However, monotherapies targeting either metabolism or stroma often yield limited efficacy due to the complex interplay between metabolic adaptation and fibrotic remodeling. Therefore, a rationally designed co-delivery system that simultaneously targets both stromal fibrosis and metabolic reprogramming could produce a synergistic therapeutic effect.

Nanotechnology-based drug delivery systems offer a promising avenue to enhance therapeutic outcomes by improving tumor-specific accumulation and minimizing systemic toxicity (Zhang et al., 2019; Yang et al., 2025). In particular, pH-responsive nanoparticles exploit the mildly acidic tumor microenvironment (pH 6.5–6.8) for selective drug release, while remaining stable under physiological conditions (pH 7.4). PLA–THF–PEG amphiphilic copolymers, containing acid-labile tetrahydrofuran (THF) linkages, can self-assemble into micelles with a hydrophobic PLA core and hydrophilic PEG shell, providing an ideal nanocarrier platform for dual-drug encapsulation and controlled, tumor-triggered release (Feng et al., 2018; Chu et al., 2022; Zhu et al., 2014).

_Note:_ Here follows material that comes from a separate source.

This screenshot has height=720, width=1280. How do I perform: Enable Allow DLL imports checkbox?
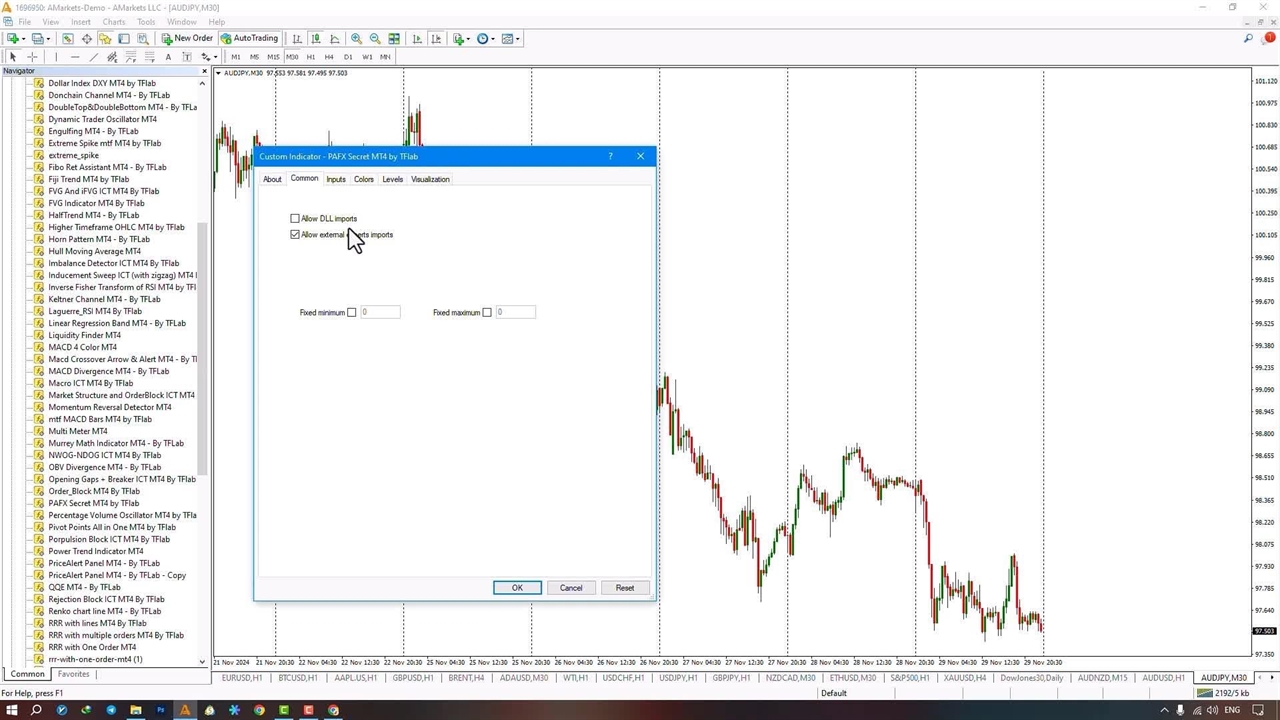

In this study, we designed a dual-targeting, pH-sensitive nanoplatform composed of PLA–THF–PEG nanoparticles co-encapsulating AV3 and KH3 (termed AKNPs). As illustrated in Scheme 1, PLA–THF–PEG copolymers were combined with KH3 and AV3 through a self-assembly process to form AKNPs with uniform nanostructure and high encapsulation efficiency. Upon intravenous injection, AKNPs circulate stably in the bloodstream and preferentially accumulate in pancreatic tumor tissues. After endocytosis by tumor cells and exposure to the acidic tumor microenvironment, AKNPs undergo disassembly, triggering the sequential release of AV3 and KH3. The released AV3 suppresses stromal fibrosis by blocking ITGA5-mediated PSC activation, while KH3 inhibits glycolytic metabolism via PGAM1 inhibition, jointly leading to stromal remodeling, metabolic suppression, and enhanced antitumor efficacy.

Scheme 1

Scheme 1. Schematic illustration of the preparation and therapeutic mechanism of AKNPs. PLA₅₀₀₀-THF-PEG₅₀₀₀ copolymers co-encapsulate AV3, an ITGA5-targeting antifibrotic peptide, and KH3, a PGAM1 inhibitor disrupting glycolytic metabolism, via a self-assembly process to form pH-sensitive nanoparticles (AKNPs). After intravenous administration, AKNPs circulate in the bloodstream and preferentially accumulate in pancreatic tumor tissues. Following endocytosis by tumor cells and exposure to the acidic tumor microenvironment, AKNPs disassemble and release AV3 and KH3, thereby inducing stromal remodeling, metabolic inhibition, and enhanced antitumor efficacy.

Collectively, this work aimed to (i) characterize the physicochemical properties and pH sensitivity of AKNPs, (ii) investigate their cellular uptake, cytotoxicity, and mechanistic effects in vitro, and (iii) evaluate their therapeutic efficacy and biosafety in PDAC xenograft models. Our results demonstrate that this dual-targeting, pH-sensitive co-delivery system represents a promising strategy to overcome the stromal and metabolic resistance of pancreatic cancer, offering new insights for combinatorial nanomedicine against desmoplastic tumors.

2 Materials and methods

2.1 Cell lines and cell culture

The human pancreatic cancer cell line PANC-1 was obtained from Zhong Qiao Xin Zhou Biotechnology Co., Ltd. (Shanghai, China). Cells were maintained in high-glucose Dulbecco’s modified Eagle’s medium (DMEM; Zhong Qiao Xin Zhou, China) supplemented with 10% fetal bovine serum (FBS; Zhong Qiao Xin Zhou, China) and 1% penicillin–streptomycin (PS; Zhong Qiao Xin Zhou, China). Cultures were incubated at 37 °C in a humidified atmosphere containing 5% CO₂.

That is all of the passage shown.